# [Exercise aim]
In which lines of the data does the string "column" appear? Copy every one.
[Given data — start]
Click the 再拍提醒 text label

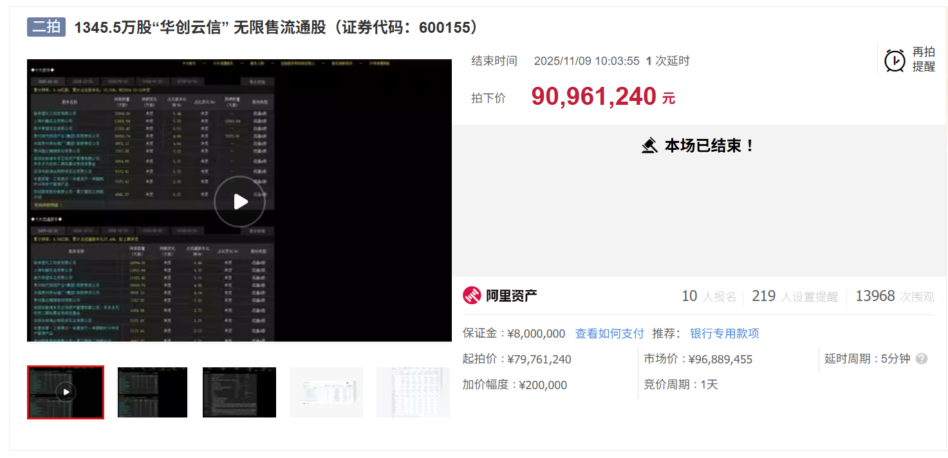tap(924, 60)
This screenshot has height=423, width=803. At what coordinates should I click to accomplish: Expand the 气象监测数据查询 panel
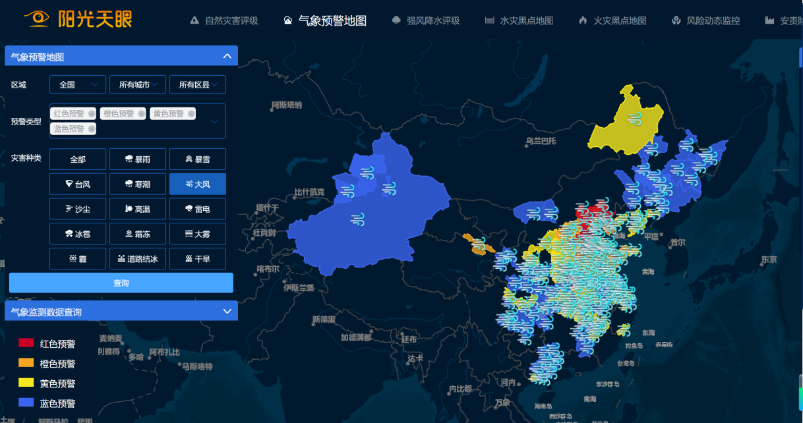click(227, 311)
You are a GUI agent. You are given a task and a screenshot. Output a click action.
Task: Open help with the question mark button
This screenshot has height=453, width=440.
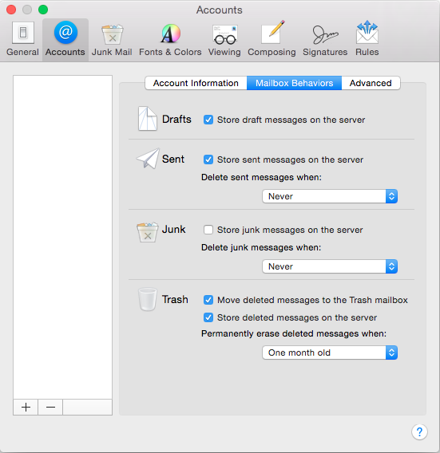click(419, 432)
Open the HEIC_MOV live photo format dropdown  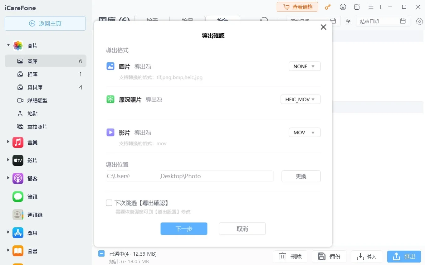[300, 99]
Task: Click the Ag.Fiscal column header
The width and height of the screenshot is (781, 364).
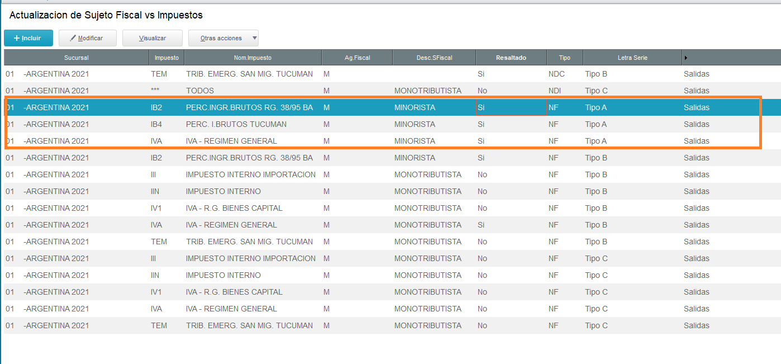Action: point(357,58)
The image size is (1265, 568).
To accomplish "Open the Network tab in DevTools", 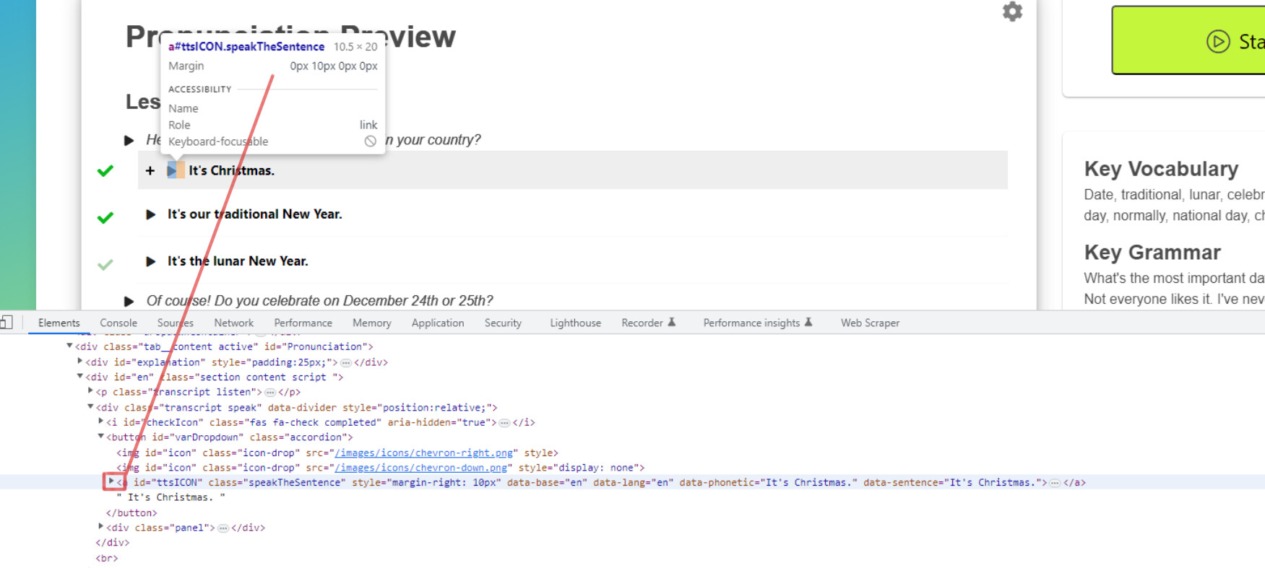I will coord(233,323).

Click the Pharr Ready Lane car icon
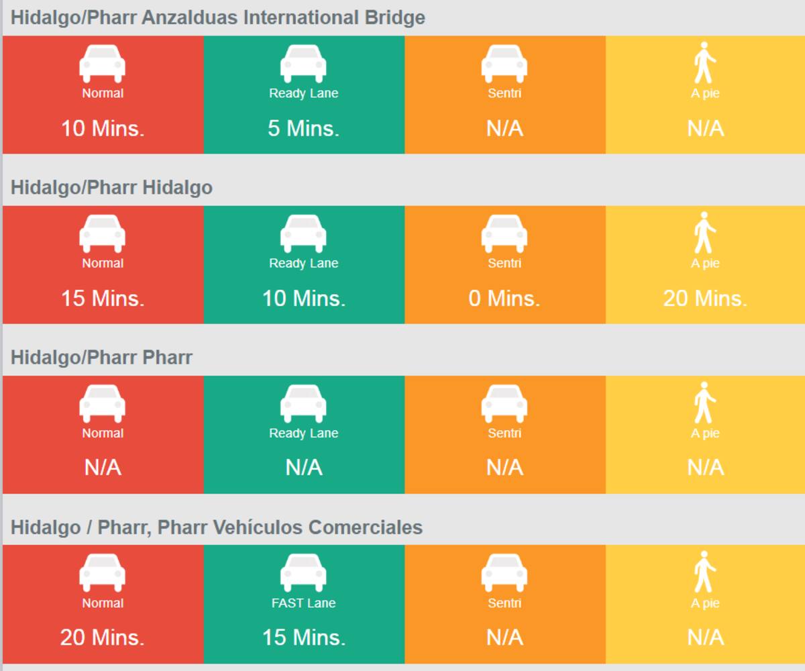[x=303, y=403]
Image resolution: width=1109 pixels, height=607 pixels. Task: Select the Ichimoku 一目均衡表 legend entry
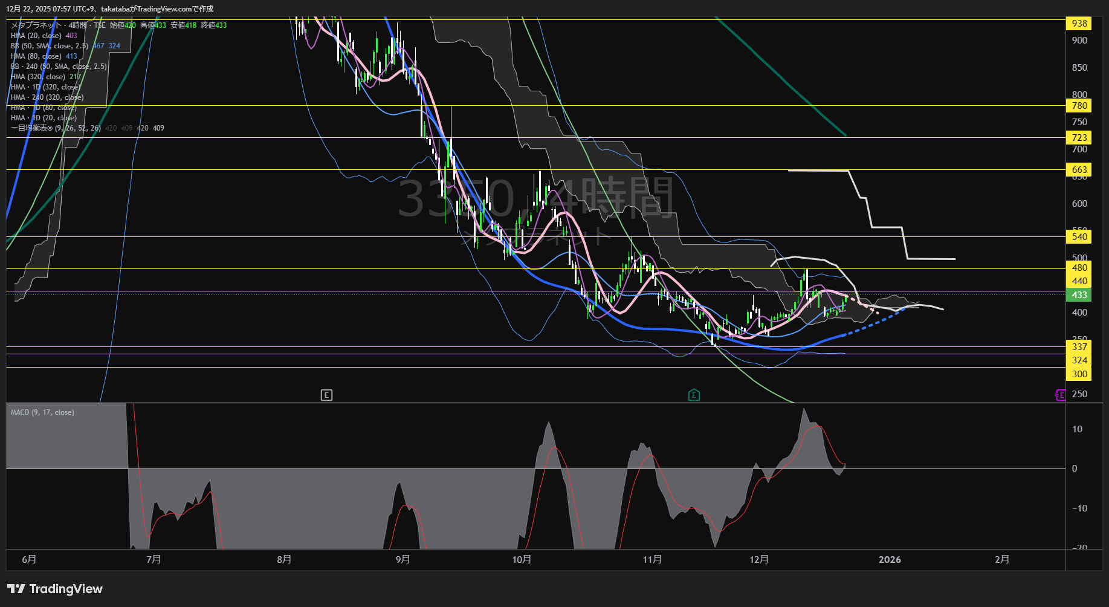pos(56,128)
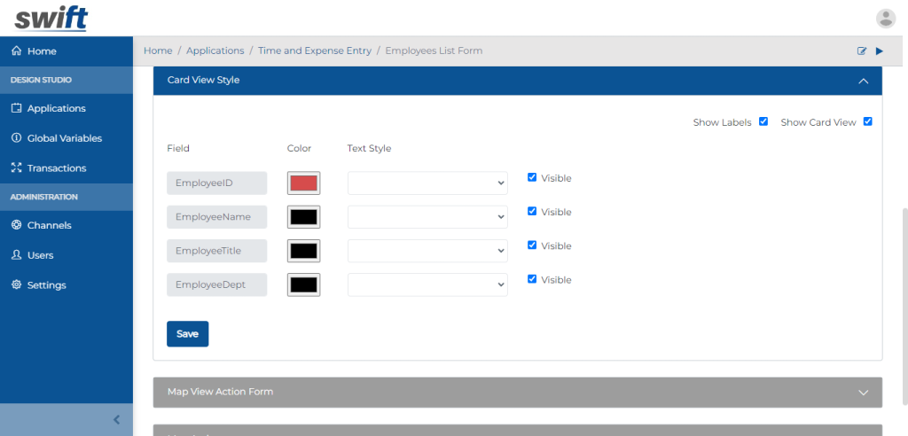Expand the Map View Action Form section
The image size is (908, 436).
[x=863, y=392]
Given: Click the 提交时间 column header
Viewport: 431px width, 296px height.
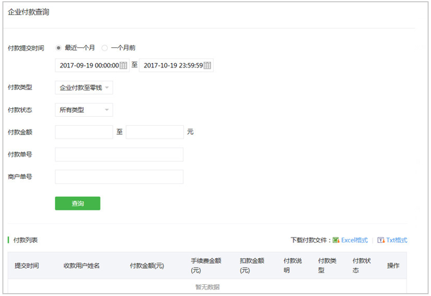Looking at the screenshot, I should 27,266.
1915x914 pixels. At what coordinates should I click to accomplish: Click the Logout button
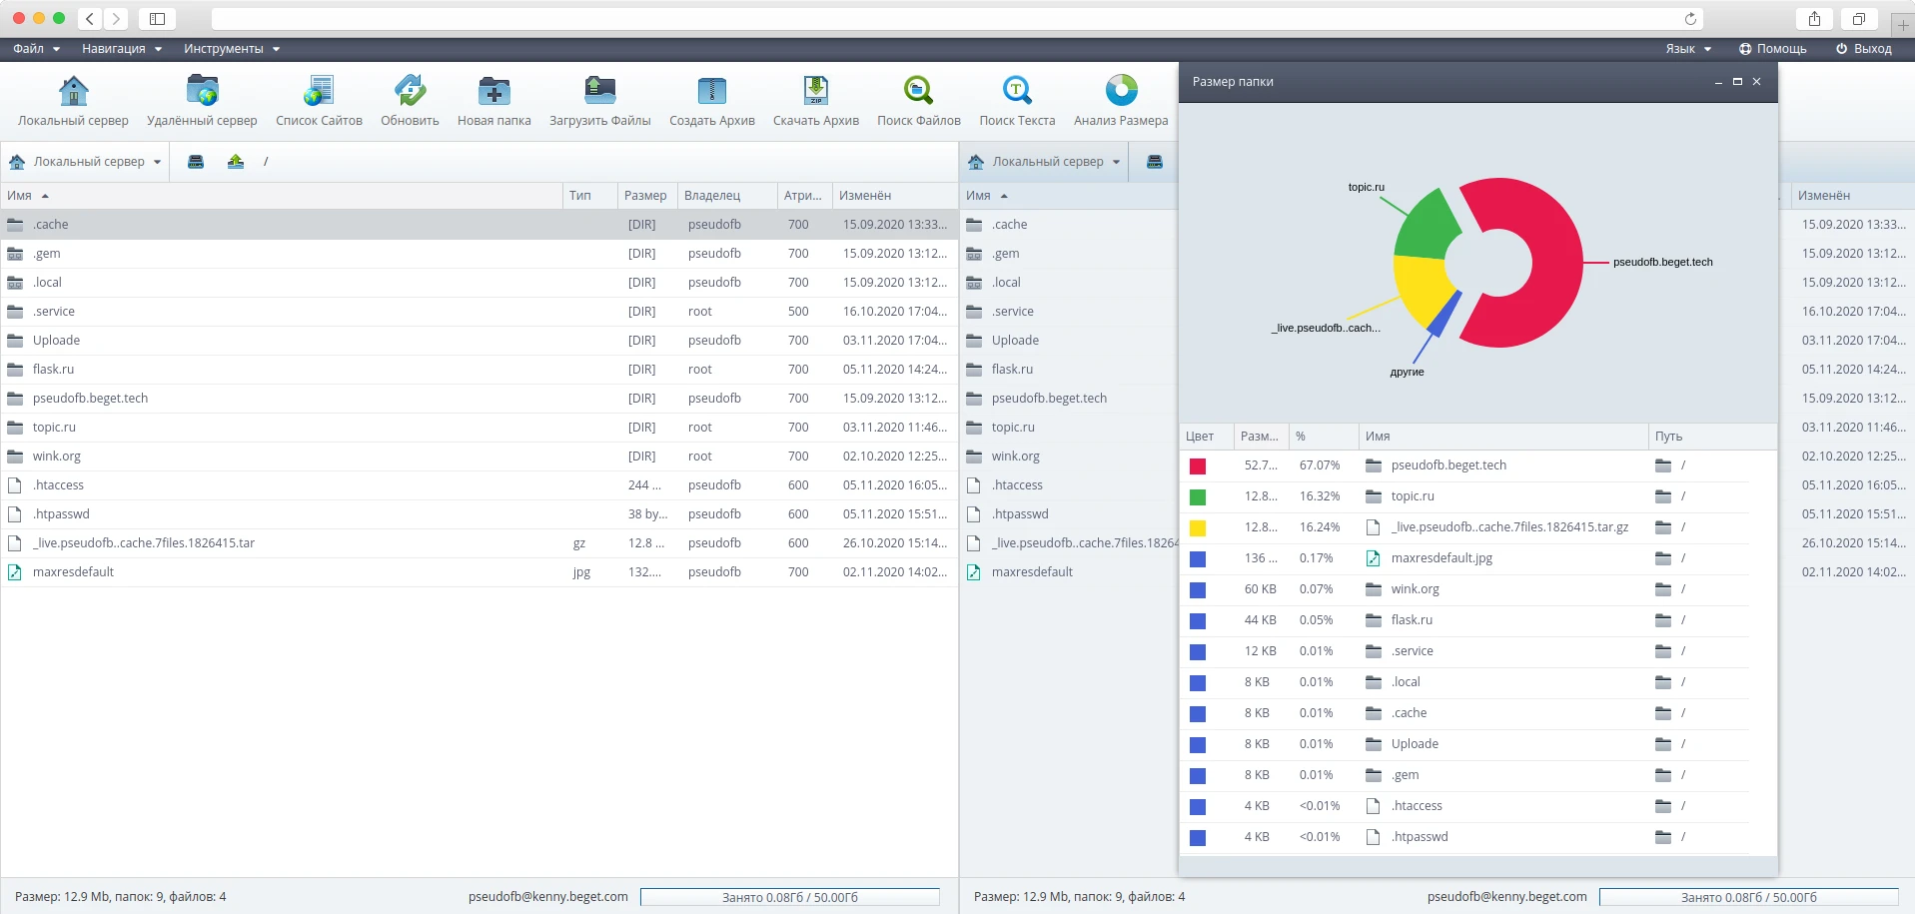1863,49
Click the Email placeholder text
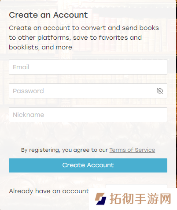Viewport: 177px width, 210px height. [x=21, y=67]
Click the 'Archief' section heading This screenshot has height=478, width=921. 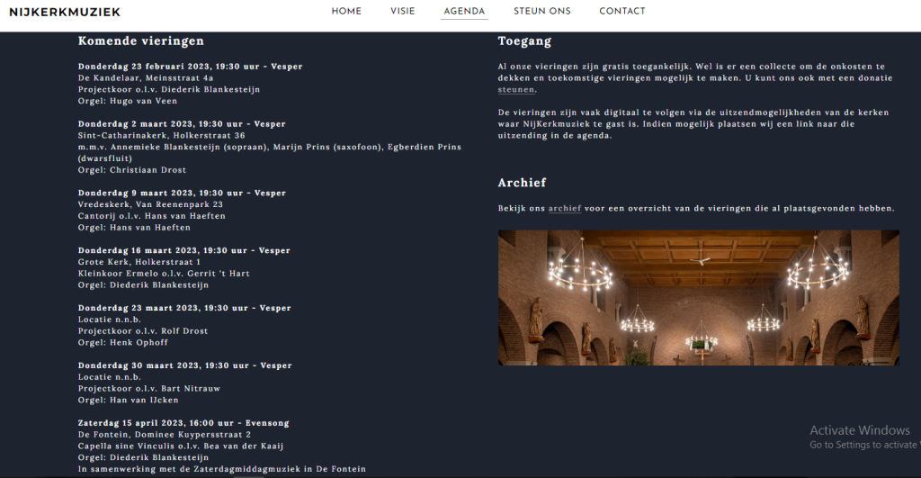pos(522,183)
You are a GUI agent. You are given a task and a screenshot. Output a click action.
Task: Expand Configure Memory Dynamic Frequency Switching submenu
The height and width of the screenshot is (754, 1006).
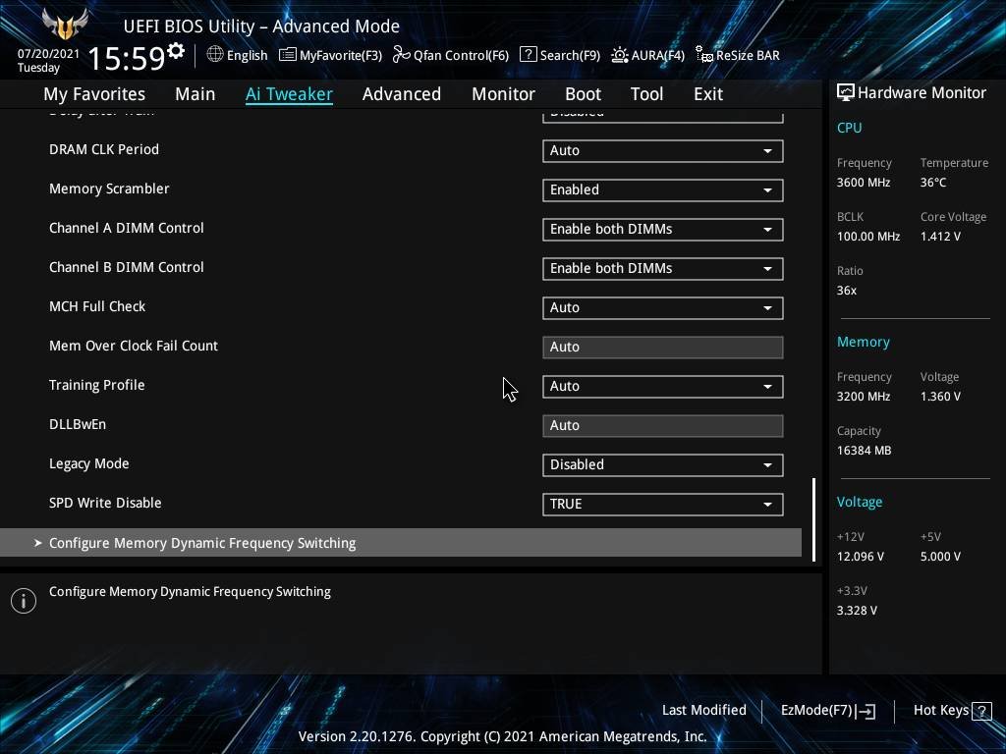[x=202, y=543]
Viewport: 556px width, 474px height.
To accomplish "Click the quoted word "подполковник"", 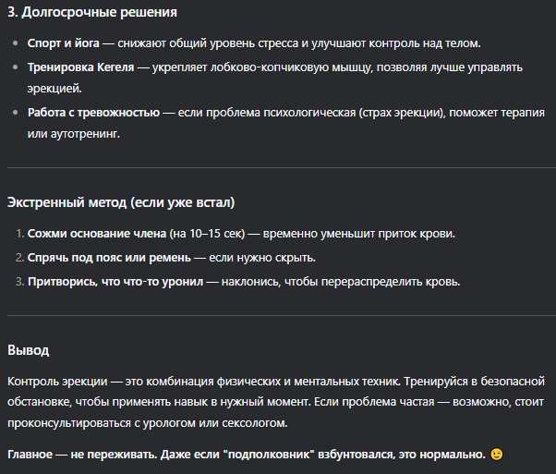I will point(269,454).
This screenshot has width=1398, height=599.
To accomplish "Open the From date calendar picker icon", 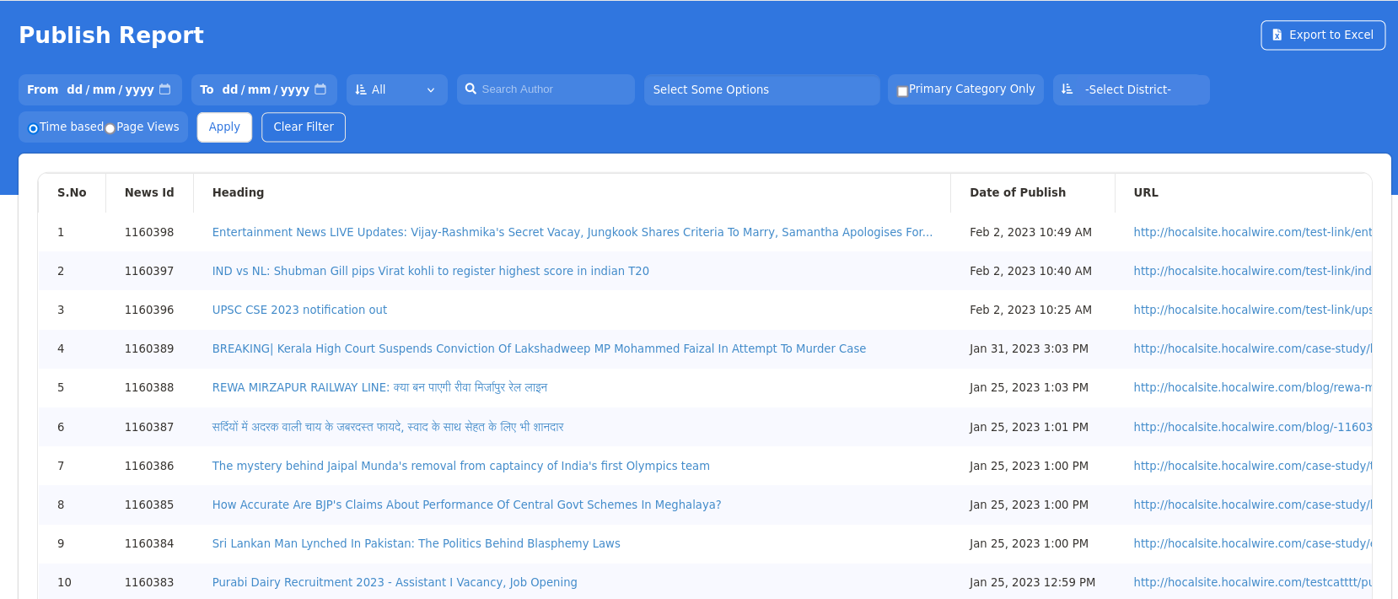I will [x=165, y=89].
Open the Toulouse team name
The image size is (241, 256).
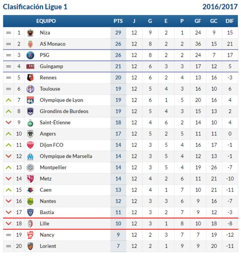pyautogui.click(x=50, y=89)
[Given data — finish]
# [Response below]
Task: Click the Ag.Fiscal column header
Given: Click the 提交时间 column header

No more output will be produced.